The task force submitted the proposed rules on July 1. PSC’s survey revealed there are 49,906 hydrants across the state, with 95% operated by utilities and 5% in private hands. Morgantown Utility Board has 557 hydrants, with 226 older than 50 years old, and another 219 it doesn’t know the age of because they came to MUB through acquiring other water systems. MUB doesn’t know the whole amount of privately owned hydrants but is aware of 103.

Utilities would have 12 months from the rules’ effective date to inspect all public fire hydrants and would have to inspect them annually thereafter.

Two organizations — the American Water Works Association and the National Fire Protection Association — set practices and standards for hydrants, including flow testing. Utilities would be required to follow those and, where conflicts exist, choose one or the other.

Utilities would be required to maintain complete records for each public hydrant and file annual reports with the PSC.

There are two methods of flow testing, using either one or two hydrants, and utilities are free to choose which method they use.

CAD said this week that the two-hydrant method is the best, but the one-hydrant method is easier, requires less manpower and is preferred by some task force participants. And the one-hydrant method provides for the quickest means to get all hydrants tested.

“The public depends on reliable working fire hydrants to protect their homes and businesses,” CAD said. “The sooner an appropriate baseline can be determined for all fire hydrants, the better. And the identification and marking of non-working or deficient hydrants is the first order of business.

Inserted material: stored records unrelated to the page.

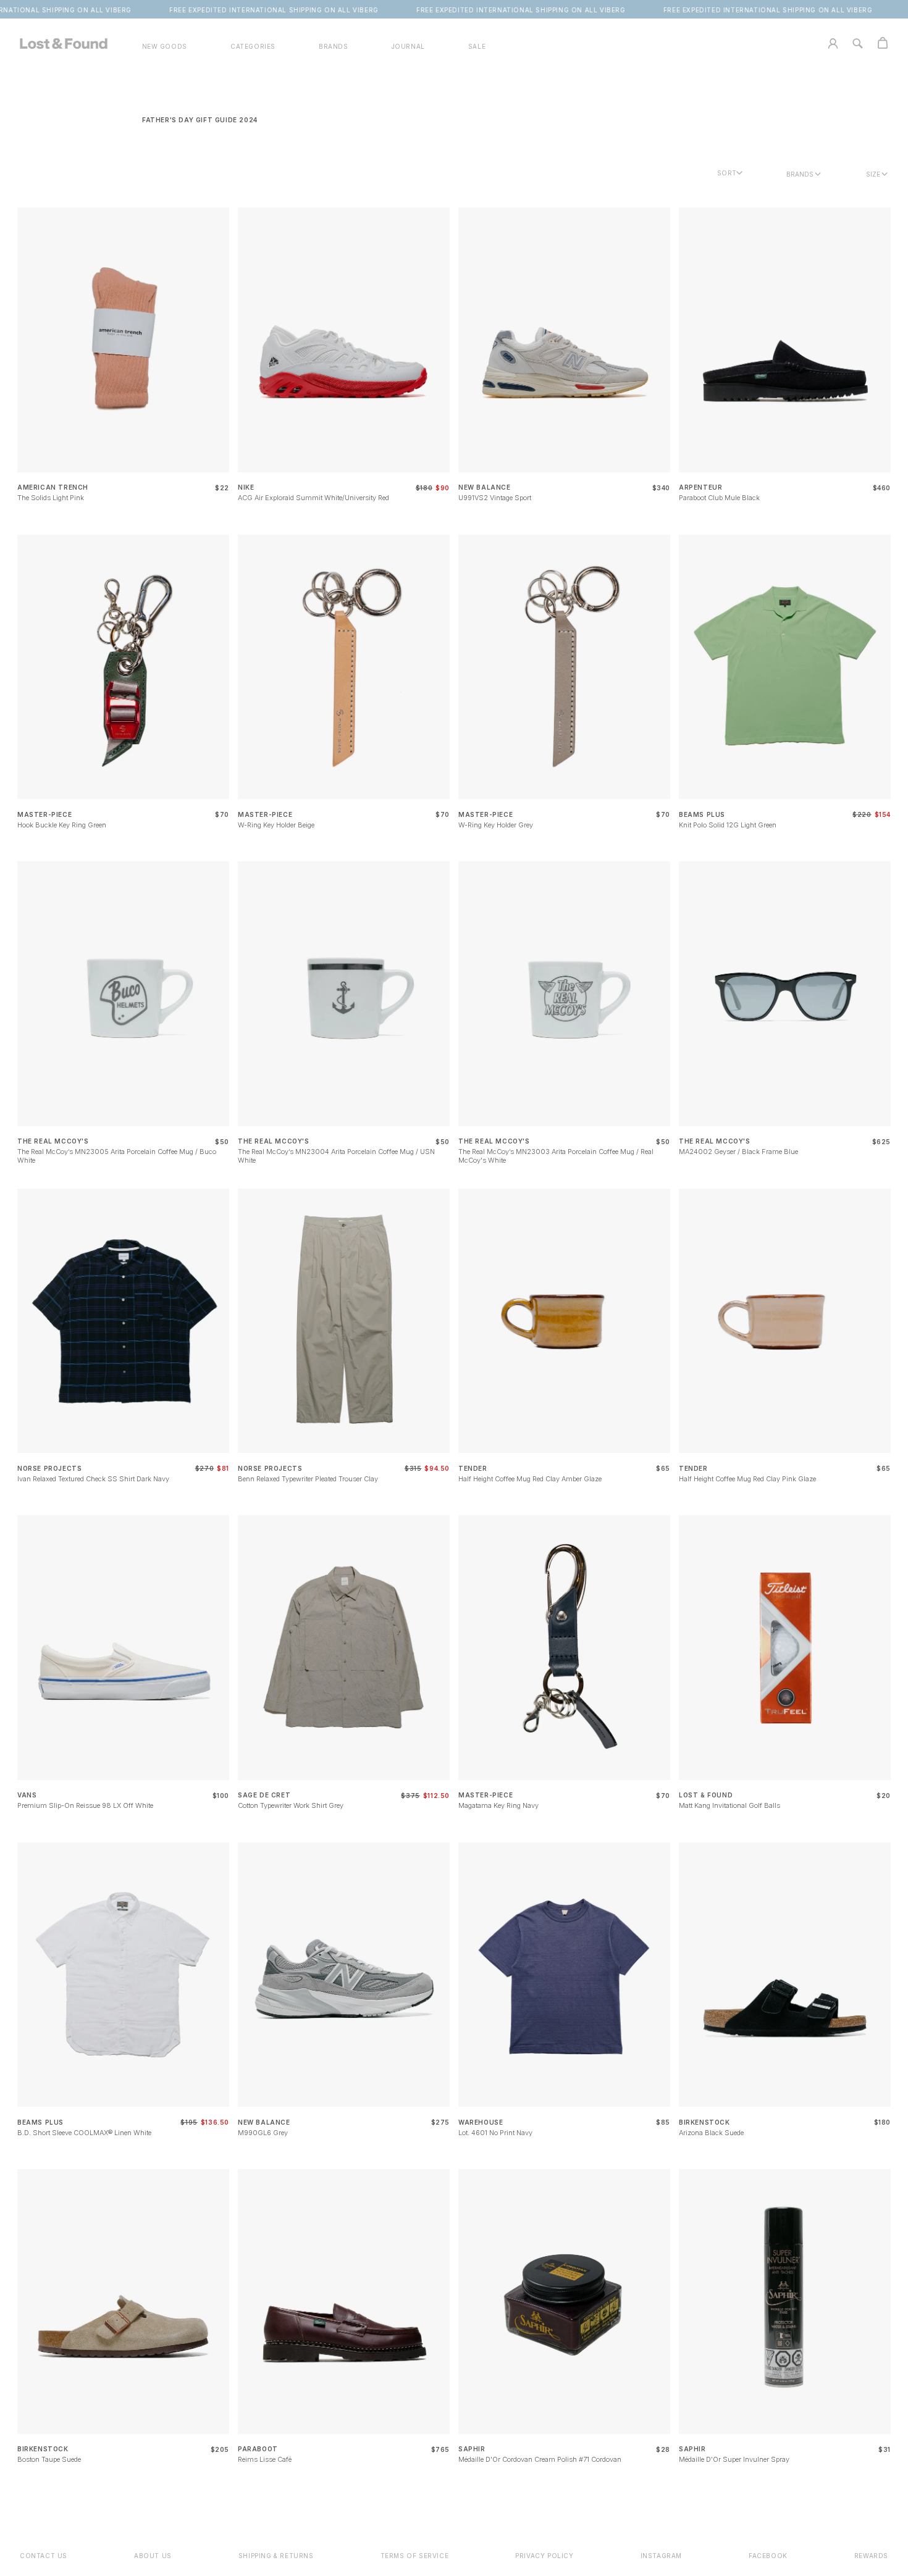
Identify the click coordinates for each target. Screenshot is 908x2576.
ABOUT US (153, 2555)
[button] (252, 47)
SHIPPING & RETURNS (276, 2555)
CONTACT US (43, 2555)
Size (873, 174)
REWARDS (871, 2555)
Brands (799, 174)
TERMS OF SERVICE (414, 2555)
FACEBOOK (768, 2555)
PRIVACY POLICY (544, 2555)
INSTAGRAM (661, 2555)
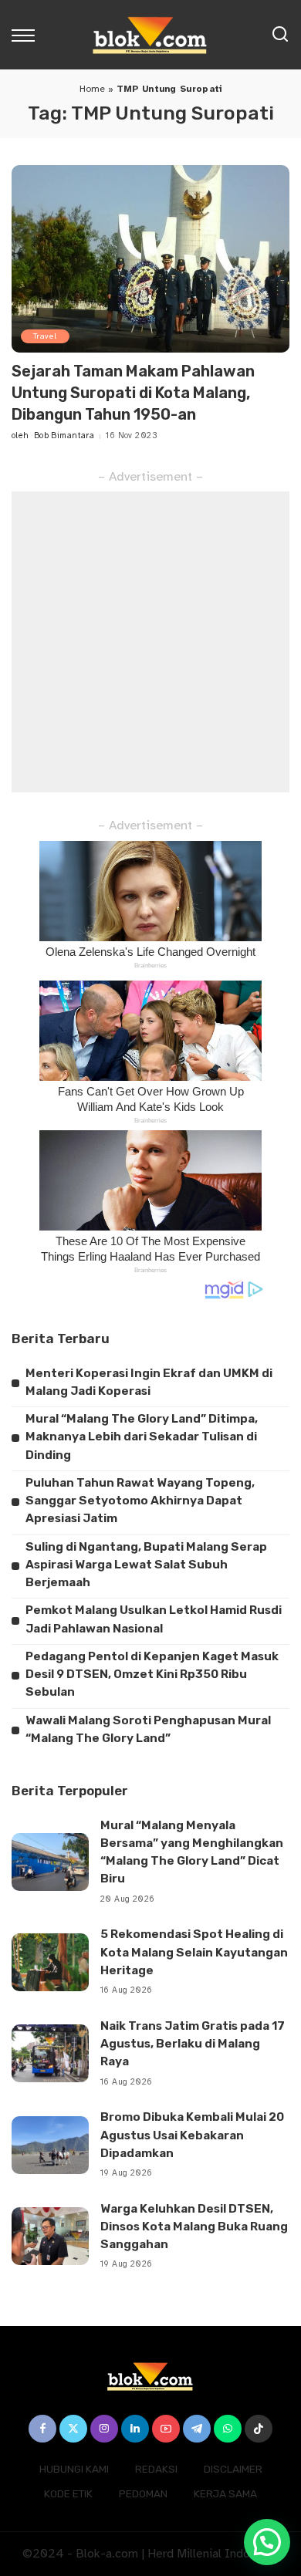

“CAD believes that the rule embodies a reasonable and appropriate compromise,” it said. “The single hydrant test can represent a minimum baseline test which should be performed on every hydrant at least every five years, and the more selective testing of multiple hydrants can be performed as needed, or on request. It is our opinion that the appropriate use of both testing methodologies, when deemed necessary, best promotes the overall public interest in having safe and reliable fire service throughout the state.”

Delegate Daniel Linville, R-Cabell, chairs the House Technology and Infrastructure Committee.

He submitted comments on the proposed rules this week. He first cautioned that the PSC should carefully review any proposal by a utility to recover costs incurred by abiding by the rules.

“It is incumbent that the public not be subjected to unreasonable charges by rate-regulated monopolies for essential services,” he said.

The rules are silent on liability, he said, but he hopes that they wouldn’t be changed to either absolve utilities from liability or create any new liability.

Linville noted that the rules allow fire departments to participate in flow testing and require 911 call centers to be notified of changes in hydrant status within 24 hours, but said the rules should require the call centers to notify the relevant fire departments of changes.

He said utilities should not be allowed to downgrade hydrants based on their flow rates. “We should not accept that a hydrant be simply downgraded in its flow rating to a sub-standard hydrant, instead of seeing that hydrant adequately repaired or maintained.”

And, he concluded, utilities should not be permitted to eliminate hydrants, or be prevented from replacing or moving them, regardless of the size of the pipes feeding them.